Optimization models for reducing air emissions from ships

Abstract

This research deals with the reduction of air emissions from ships. Ships are large contributors to air pollution with implications for climate change and human health. Regulations have entered into force or will in the near future, which will force shipowners to reduce the air emissions from their vessels. Multiple technologies or operational measures reducing these main pollutants are available and the term air emission control has here been defined as any effort made by ship-owners, operators or designers to reduce the amount of emission to air from a vessel. Knowing which air emission control to install and when to do so to comply with regulations is a challenging decision problem.

This thesis develops optimization models for selecting air emission controls enabling a ship to comply with air emission regulations. This work consists of four papers. The first one establishes the air emission reduction problem in shipping and presents a deterministic optimization problem solving it. The three following papers are extensions of this model adding different aspects to the problem, respectively: Design phase, uncertainty and non-financial decision criteria.

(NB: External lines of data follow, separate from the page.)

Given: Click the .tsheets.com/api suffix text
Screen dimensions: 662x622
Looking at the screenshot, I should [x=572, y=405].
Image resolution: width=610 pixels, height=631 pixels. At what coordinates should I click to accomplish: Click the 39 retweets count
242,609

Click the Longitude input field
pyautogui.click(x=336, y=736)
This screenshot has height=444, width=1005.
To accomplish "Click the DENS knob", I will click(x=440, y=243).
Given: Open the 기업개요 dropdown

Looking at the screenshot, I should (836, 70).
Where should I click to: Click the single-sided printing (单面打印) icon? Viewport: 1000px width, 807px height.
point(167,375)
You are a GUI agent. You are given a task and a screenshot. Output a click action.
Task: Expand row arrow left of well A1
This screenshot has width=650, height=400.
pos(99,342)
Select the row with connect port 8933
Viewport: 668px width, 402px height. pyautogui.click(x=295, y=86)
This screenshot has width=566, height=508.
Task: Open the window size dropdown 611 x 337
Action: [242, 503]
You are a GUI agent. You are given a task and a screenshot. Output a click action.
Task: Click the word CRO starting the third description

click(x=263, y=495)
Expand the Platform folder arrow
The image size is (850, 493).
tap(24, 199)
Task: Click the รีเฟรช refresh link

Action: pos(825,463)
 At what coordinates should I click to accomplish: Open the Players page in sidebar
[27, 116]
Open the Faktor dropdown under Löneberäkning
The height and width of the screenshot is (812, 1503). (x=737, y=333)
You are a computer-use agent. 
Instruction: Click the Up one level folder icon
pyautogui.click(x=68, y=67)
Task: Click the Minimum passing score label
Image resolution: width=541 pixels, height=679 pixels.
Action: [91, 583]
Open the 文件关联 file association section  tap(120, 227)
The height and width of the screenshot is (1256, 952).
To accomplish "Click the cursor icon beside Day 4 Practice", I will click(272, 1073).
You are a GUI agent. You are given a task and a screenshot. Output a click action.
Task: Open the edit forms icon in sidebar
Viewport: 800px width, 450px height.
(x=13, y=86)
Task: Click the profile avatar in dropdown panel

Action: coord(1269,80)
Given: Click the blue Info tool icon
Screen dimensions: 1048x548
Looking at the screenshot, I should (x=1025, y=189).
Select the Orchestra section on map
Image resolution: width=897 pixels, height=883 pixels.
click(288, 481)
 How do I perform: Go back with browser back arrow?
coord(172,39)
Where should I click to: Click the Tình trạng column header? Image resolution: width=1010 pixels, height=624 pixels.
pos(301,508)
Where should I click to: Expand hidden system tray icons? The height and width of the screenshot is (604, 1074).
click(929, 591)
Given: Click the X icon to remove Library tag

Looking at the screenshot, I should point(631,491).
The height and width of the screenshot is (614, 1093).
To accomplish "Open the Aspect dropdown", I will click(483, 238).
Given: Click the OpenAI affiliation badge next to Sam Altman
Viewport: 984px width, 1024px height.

The thesis aims to answer the four following research questions:

RQ1: Can the real-life problem of selecting air emission controls be efficiently captured in an optimization model?

RQ2: Which specific problem aspects that are not currently being taken into account, such as interaction effects, should be part of this model?

RQ3: Can uncertainty about the future be efficiently handled, and does it have a significant impact on the solution?

RQ4: What is the role of non-monetary aspects in the problem and how could they be integrated into the model?